= Cox–Zucker machine =

Mathematical algorithm

In arithmetic geometry, the Cox–Zucker machine is an algorithm introduced by David A. Cox and Steven Zucker for studying elliptic surfaces. It determines whether a given set of sections of an elliptic surface provides a basis, up to torsion, for the surface's Mordell–Weil group, in the case where the base curve is isomorphic to the projective line. In this context, a section is a morphism from the base curve to the surface whose composition with the fibration is the identity; informally, it selects one point on each fiber.

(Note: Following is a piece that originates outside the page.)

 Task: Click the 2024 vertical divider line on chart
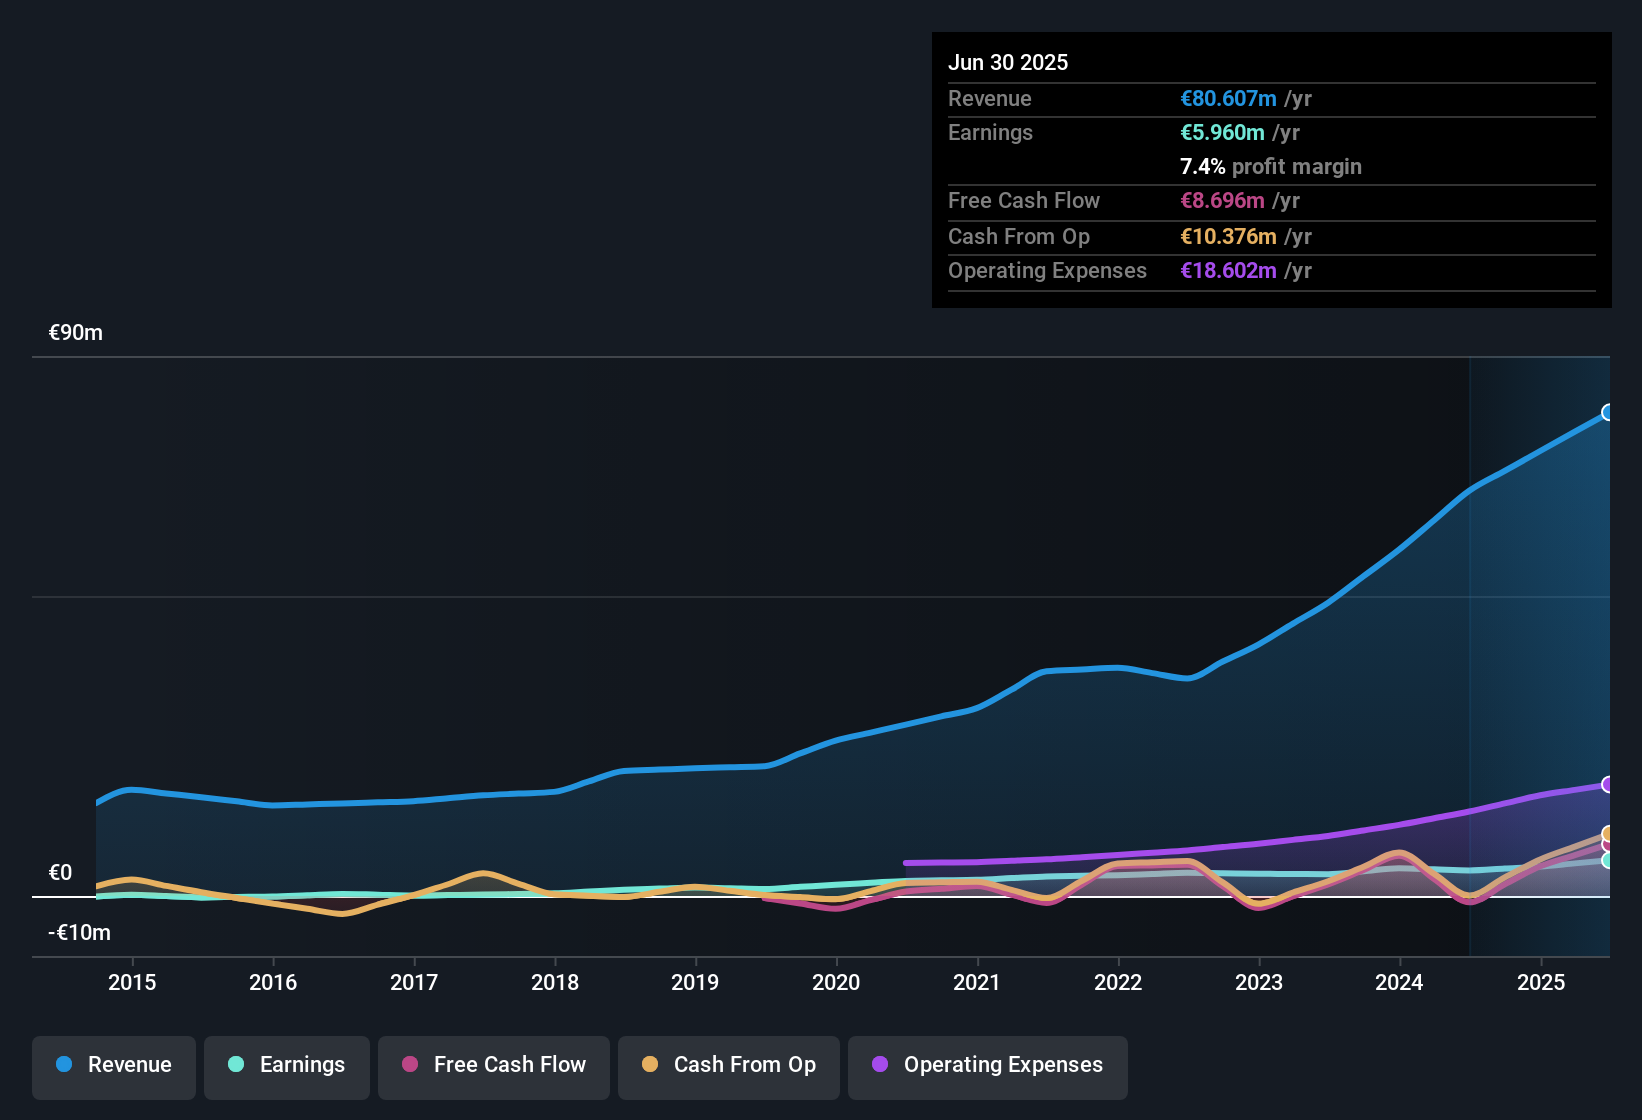(1470, 650)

The underlying method appeared in Cox and Zucker's 1979 article "Intersection numbers of sections of elliptic surfaces". The name "Cox–Zucker machine" was later used by Charles Schwartz in 1984.

== Name origin ==
The name is a near-homophone of the obscenity "cocksucker". In a 2021 memorial tribute to Zucker in Notices of the American Mathematical Society, Cox recalled that, shortly after he and Zucker met as graduate students at Princeton University, they noticed the effect of their surnames in alphabetical order and joked that they should write a joint paper. Cox wrote: "A few weeks after we met, we realized that we had to write a joint paper because the combination of our last names, in the usual alphabetical order, is remarkably obscene."